▸ **Assignment**
Copy nothing but the lines below running from the line containing "Click the Print" through the line containing "The height and width of the screenshot is (450, 728).", both end lines included.

○ ○ ○

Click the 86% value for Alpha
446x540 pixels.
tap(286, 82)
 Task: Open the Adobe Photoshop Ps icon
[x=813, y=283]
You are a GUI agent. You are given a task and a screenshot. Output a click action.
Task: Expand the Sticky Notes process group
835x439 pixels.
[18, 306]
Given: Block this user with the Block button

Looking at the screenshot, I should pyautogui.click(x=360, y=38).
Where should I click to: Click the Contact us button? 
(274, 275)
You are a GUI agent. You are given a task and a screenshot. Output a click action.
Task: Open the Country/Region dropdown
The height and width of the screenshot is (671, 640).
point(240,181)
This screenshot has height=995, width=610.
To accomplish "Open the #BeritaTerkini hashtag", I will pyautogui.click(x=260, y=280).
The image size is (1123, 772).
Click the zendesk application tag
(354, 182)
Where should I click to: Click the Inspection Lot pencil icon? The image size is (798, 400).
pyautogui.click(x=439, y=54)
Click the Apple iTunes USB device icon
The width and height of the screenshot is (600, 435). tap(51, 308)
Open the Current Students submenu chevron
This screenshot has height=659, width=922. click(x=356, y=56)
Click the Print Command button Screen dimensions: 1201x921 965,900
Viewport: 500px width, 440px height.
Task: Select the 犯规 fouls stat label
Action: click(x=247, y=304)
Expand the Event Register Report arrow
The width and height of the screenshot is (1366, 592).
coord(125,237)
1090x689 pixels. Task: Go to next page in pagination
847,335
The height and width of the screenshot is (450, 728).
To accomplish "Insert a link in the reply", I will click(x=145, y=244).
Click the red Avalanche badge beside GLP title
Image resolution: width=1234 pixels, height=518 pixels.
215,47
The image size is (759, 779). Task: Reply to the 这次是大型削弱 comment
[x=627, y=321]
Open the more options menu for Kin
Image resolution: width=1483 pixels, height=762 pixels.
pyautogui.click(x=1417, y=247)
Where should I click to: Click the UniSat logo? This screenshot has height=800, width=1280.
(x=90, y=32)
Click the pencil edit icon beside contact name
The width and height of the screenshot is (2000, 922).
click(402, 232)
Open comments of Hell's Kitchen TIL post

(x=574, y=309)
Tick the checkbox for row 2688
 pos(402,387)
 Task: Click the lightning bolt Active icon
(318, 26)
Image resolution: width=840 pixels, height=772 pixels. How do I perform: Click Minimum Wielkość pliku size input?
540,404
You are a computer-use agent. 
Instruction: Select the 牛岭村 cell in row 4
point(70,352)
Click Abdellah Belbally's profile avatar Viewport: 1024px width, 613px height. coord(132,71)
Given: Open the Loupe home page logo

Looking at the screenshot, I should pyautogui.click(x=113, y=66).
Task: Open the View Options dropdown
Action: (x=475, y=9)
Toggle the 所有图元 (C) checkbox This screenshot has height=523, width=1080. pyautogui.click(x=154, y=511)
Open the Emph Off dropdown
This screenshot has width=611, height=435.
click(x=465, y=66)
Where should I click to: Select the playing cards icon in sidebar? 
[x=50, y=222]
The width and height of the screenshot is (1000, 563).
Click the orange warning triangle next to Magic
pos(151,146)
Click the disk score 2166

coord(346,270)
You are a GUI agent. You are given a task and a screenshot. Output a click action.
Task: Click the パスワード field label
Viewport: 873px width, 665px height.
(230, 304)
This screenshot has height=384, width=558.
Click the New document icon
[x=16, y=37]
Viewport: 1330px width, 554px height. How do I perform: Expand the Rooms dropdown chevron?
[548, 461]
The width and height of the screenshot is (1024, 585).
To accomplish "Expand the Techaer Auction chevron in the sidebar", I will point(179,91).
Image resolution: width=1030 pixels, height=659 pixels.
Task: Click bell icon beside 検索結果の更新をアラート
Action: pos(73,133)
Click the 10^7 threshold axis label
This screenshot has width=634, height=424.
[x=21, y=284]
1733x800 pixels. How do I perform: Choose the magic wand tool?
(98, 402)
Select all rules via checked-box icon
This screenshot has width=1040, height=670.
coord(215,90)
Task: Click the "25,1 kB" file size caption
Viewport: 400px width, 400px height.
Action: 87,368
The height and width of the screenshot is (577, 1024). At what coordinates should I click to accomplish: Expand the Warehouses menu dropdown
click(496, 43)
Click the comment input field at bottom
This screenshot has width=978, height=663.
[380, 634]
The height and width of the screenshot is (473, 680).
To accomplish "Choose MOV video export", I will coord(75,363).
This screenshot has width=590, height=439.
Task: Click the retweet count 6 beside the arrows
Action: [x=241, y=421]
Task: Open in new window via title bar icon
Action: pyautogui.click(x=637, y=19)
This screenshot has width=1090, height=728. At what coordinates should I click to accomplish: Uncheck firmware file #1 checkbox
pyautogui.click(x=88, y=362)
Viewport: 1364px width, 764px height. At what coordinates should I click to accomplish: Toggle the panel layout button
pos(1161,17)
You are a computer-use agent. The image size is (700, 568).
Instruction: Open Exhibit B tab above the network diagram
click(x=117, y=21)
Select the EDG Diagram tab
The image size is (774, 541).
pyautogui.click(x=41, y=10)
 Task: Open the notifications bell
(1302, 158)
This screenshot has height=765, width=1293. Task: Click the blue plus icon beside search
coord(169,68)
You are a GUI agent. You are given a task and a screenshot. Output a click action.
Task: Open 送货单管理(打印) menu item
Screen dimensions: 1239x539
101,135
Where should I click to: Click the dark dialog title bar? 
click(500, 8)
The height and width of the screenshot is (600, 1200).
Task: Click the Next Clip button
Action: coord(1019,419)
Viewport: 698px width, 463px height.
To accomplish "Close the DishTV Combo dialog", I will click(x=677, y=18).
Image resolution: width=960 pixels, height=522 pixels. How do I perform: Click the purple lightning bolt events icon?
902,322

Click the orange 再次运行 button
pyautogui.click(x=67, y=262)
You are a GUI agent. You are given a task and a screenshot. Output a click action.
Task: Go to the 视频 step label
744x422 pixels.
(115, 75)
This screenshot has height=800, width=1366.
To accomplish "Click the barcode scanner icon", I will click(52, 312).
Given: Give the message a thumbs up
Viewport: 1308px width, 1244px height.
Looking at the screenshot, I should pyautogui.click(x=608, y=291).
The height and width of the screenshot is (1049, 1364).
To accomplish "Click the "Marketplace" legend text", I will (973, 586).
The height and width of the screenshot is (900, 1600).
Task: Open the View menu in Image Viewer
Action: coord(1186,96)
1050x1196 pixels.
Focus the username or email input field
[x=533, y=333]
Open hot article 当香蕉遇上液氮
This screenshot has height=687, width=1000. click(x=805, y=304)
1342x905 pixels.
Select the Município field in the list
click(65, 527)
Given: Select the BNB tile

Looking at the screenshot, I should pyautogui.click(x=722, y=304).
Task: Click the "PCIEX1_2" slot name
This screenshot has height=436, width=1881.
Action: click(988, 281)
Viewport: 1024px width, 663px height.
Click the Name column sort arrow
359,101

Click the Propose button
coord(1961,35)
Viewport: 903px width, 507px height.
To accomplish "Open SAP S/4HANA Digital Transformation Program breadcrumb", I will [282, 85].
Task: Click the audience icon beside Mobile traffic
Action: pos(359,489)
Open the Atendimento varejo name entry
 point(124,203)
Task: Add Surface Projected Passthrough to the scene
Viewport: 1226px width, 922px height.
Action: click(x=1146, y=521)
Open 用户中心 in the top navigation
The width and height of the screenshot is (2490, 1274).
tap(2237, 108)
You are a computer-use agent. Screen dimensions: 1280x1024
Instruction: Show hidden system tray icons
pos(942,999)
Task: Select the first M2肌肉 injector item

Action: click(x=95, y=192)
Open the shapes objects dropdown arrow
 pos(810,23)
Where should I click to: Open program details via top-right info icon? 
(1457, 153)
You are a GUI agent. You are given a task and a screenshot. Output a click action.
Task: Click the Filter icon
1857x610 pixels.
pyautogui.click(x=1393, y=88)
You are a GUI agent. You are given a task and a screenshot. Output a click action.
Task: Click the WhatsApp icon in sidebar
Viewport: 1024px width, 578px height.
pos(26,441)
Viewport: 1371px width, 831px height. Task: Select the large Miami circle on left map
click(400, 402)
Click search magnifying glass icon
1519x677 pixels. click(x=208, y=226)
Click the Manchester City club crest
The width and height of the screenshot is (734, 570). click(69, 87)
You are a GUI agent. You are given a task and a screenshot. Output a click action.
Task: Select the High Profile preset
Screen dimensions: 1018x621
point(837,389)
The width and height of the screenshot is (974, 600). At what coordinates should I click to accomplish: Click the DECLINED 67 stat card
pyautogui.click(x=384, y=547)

○ ○ ○

▸ **The completed task**
Click the Print Command button Screen dimensions: 1201x921 965,900
Viewport: 500px width, 440px height.
Task: Select the 犯规 fouls stat label
Action: click(x=247, y=304)
Expand the Event Register Report arrow
The width and height of the screenshot is (1366, 592).
coord(125,237)
1090x689 pixels. Task: Go to next page in pagination
847,335
The height and width of the screenshot is (450, 728).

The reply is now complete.